Behavior of wild-type and triple-synuclein-null mutant mice after pharmacological challenging of dopamine neurotransmission. The locomotor activity (A–C) or climbing behavior (D) of wild-type (WT) (white diamonds) and TKO (α^−/− β^−/−γ^−/−) (gray squares). A, Animals were injected with 4 mg/kg dAMPH after monitoring of their activity in novel environment (nonanxiogenic activity camera with infrared beams) for 30 min and returned to the same camera for an additional 90 min.

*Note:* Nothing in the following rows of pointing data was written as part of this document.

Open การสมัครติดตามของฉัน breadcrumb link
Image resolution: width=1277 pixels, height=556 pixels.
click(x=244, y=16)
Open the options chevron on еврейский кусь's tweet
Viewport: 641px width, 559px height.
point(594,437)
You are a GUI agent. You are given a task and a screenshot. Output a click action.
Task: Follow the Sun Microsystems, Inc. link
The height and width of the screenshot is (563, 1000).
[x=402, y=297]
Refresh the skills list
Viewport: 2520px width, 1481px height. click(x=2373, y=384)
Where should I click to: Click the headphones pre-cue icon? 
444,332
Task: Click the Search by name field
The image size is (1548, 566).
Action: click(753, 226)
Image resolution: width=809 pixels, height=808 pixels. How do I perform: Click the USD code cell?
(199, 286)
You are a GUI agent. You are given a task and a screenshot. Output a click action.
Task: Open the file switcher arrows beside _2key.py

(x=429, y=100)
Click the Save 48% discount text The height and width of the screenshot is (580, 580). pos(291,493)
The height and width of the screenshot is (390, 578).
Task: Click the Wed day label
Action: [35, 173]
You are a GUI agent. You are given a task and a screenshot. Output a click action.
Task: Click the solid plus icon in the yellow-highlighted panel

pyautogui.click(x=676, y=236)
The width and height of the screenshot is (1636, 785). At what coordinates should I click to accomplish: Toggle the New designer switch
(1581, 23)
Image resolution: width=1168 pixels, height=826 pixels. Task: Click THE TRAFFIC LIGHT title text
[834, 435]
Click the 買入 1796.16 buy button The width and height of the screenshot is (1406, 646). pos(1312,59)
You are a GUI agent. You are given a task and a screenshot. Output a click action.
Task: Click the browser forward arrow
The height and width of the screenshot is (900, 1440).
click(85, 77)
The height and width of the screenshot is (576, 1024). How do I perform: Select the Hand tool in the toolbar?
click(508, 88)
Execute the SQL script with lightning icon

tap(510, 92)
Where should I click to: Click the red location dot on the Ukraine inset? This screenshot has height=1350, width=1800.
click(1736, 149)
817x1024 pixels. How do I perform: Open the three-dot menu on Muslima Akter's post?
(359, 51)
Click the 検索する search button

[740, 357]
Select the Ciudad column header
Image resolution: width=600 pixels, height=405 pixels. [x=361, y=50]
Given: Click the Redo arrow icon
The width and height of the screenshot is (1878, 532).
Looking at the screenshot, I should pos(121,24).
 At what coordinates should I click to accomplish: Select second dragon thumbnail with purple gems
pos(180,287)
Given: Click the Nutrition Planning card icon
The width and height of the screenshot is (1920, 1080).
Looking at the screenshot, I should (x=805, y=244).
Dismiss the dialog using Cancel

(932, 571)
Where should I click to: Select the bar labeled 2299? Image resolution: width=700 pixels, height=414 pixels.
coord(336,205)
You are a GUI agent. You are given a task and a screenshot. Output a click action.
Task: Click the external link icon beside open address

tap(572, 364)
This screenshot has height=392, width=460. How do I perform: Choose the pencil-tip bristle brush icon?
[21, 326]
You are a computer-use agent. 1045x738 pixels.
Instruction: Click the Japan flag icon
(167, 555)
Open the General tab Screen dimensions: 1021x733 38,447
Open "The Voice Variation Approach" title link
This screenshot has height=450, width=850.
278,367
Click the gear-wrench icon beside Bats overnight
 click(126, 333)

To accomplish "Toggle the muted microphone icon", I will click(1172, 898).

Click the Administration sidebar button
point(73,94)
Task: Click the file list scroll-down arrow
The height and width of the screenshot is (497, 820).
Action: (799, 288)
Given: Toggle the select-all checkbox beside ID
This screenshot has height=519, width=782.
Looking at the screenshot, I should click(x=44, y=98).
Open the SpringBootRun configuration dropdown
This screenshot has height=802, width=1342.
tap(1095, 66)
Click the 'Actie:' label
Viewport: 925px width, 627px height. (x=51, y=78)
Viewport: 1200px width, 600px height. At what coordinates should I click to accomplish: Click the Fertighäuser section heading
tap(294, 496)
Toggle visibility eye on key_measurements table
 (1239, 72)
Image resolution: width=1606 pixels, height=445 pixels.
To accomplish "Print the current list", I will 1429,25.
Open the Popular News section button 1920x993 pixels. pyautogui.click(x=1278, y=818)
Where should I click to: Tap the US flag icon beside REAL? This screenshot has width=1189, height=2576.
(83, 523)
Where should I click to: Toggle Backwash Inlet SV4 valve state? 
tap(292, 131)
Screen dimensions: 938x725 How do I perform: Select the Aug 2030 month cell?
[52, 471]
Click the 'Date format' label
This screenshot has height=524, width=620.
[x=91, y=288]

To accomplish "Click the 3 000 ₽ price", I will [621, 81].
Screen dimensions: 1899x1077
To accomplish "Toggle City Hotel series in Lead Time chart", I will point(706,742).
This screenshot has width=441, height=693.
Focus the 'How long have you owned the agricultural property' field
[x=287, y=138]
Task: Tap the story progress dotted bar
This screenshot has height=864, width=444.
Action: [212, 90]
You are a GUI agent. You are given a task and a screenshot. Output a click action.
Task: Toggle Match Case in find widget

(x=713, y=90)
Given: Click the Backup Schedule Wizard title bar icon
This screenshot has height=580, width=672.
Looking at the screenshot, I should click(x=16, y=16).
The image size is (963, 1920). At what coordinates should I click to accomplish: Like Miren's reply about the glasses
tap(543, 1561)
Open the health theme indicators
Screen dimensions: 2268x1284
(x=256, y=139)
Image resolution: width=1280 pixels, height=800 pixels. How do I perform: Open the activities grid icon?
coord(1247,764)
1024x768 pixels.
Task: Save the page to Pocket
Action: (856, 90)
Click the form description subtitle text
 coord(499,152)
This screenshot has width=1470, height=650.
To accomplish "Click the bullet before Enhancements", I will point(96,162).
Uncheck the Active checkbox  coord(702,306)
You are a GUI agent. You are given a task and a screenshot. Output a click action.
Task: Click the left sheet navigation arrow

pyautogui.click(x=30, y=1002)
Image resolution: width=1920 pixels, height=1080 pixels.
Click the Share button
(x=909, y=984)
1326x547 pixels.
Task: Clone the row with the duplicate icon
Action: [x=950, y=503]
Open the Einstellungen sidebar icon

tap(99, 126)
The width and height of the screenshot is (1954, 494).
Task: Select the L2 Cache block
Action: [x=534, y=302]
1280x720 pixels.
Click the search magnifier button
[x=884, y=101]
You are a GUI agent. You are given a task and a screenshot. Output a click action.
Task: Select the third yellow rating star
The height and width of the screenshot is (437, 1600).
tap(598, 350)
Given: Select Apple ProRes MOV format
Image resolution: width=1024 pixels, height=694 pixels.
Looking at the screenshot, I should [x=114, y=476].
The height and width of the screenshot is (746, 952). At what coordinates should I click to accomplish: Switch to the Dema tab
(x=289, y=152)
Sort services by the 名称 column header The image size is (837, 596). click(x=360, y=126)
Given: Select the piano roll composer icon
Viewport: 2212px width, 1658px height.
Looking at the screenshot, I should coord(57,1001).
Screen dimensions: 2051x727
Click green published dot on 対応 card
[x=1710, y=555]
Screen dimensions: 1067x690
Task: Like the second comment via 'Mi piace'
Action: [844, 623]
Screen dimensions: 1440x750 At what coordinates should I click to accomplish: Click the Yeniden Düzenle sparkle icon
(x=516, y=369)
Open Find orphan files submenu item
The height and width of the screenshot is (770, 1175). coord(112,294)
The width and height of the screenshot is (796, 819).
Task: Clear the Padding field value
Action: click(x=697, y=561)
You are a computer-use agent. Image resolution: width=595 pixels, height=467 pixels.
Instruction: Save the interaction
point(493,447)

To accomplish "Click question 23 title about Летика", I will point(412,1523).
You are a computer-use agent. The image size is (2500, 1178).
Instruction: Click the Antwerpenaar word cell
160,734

Statistically significant increase in the locomotor activity of mutant mice before treatment and decrease after treatment was observed. B, A graph showing locomotor activity of triple-synuclein-null mutant mice pretreated with 50 mg/kg l-DOPA 20 min before placing in the activity camera and consequent injecting dAMPH (black circles) overlays the same graphs as in A. Statistically significant difference in the locomotor activity of wild-type and l-DOPA-pretreated mice (*) or naive and l-DOPA-pretreated mutant mice (^#) is shown. C, The same protocol as described for A was used to assess locomotion of mice treated with 10 mg/kg cocaine. For all panels, statistically significant difference between two groups is shown for each 4 min interval (**^,##p < 0.01; *p < 0.05; Kolmogorov–Smirnov test). D, Scoring of climbing behavior of mice after injection with 4 mg/kg APO was performed as described in Materials and Methods.

Figure 7.

Electron-microscopic analyses of dopaminergic structures within the dorsal striatum in wild-type and triple-synuclein-null mutant mice. Electron micrographs of TH-immunoreactive synaptic boutons in the dorsolateral striatum of a TKO mouse. The immunoreactivity was revealed by the peroxidase method with diaminobenzidine as the chromogen (A) or the immunogold method (B). The bouton forms symmetrical synaptic contact (arrowheads) with a dendritic shaft (d). Note the nonimmunoreactive terminals forming an asymmetrical synaptic contact (white arrowheads) with a spine. Scale bars, 0.5 μm. C, Frequency distribution of the intervesicle distances in immunogold-labeled TH-positive structures (150 TH-immunoreactive profiles from 3 animals per genotype). D, Frequency distribution of the distances of vesicles from the active zone in immunogold-labeled TH-positive profiles that formed synaptic specializations (23 TH-immunoreactive synaptic boutons from 3 animals per genotype).

Figure 8.

Quantification of SNARE complexes in the dorsal striatum of wild-type and triple-synuclein-null mutant mice. Coimmunoprecipitation of VAMP2/synaptobrevin with SNAP-25 was used to assess the abundance of SNARE complexes in the dorsal striatum of wild-type (WT) and TKO (α^−/−β^−/−γ^−/−) mice. The bar chart shows amount of VAMP2/synaptobrevin in SNAP-25 immunoprecipitates normalized to the amount of precipitated SNAP-25 and expressed as percentage of mean amount WT samples (±SEM; results of 3 independent experiments; 3 WT and 3 TKO mice used in each of these experiments). A representative Western blots shows results of analysis of two independent pairs of WT and TKO mice.